About 69 percent of audiences for “The Bourne Legacy” were over age 30, a sign that most who turned out were already familiar with the series.
Overseas, “Bourne” opened in 13 small markets and took in $7.8 million. Given its cost, the movie will ultimately have to perform well overseas to become a hit for Universal.
“The Campaign,” meanwhile, demonstrated that star Will Ferrell still has plenty of commercial appeal despite such recent disappointments as “The Other Guys” and “Land of the Lost.” The new political comedy, which co-stars Zach Galifianakis, is Ferrell’s first lower-budget, mainstream picture since 2008’s “Step Brothers.”
The North Carolina-set movie performed particularly well in the Midwest and South. Warner Bros.’ domestic distribution president, Dan Fellman, said he believed “The Campaign” could ultimately do as well as previous Ferrell hits such as “Talladega Nights” and “Anchorman.”
“Will’s movies all get a CinemaScore of B or B-minus, and they usually have multiples of 3.5,” he said, using the industry term for a film’s total gross compared to its opening weekend. A multiple of more than three is considered very good.
Warner Bros. spent about $60 million to make “The Campaign.”
“Hope Springs,” starring Meryl Streep and Tommy Lee Jones as a sixtysomething married couple working with a therapist played by Steve Carell, is the latest film aimed at older audiences to open at the end of a summer, following in the path of such successes as “The Help” and “Julie & Julia.”
Its five-day box-office take is about the same amount that 2009’s “Julia,” which also starred Streep, grossed in its first three days. That film went on to collect a very healthy $94.1 million, and distributor Sony Pictures is hoping for a similarly long run on “Hope Springs.”
Sony and partner Metro-Goldwyn-Mayer paid about $15 million for domestic distribution rights to the film, which was produced by Mandate Pictures for about $30 million.

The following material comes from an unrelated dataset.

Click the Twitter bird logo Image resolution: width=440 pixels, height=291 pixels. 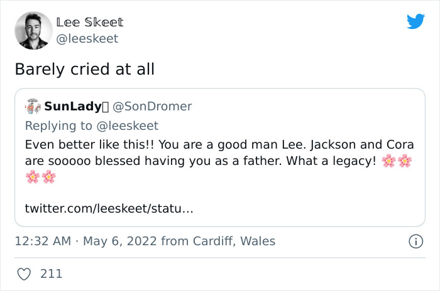415,22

After three weeks at No. 1, “The Dark Knight Rises” dropped to No. 3 at the box office over the weekend. Its domestic total of $390.1 million is about $50 million behind where director Christopher Nolan’s last Batman movie, “The Dark Knight,” was on its fourth weekend.
Overseas, however, “The Dark Knight Rises” is running 28 percent ahead of “The Dark Knight,” with a total box office so far of $445.3 million.

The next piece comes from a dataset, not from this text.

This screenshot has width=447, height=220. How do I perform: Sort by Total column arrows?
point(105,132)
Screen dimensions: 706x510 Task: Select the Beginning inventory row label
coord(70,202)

Meanwhile, “Total Recall,” which opened last weekend to a soft $25.6 million, tumbled 68 percent in the U.S. and Canada to $8.1 million, as bad word-of-mouth is turning the sci-fi remake into a flop for Sony.
Kids comedy “Diary of a Wimpy Kid: Dog Days” held on much better, declining 44 percent on its second weekend, to $8.2 million.
And in limited release, Spike Lee’s new “Red Hook Summer” opened in four theaters in New York City, including one in Harlem and another in Brooklyn, to decent results. It took in $42,100. It will expand to more theaters in New York and New Jersey next weekend and then debut in six more cities, including Los Angeles, on Aug. 24.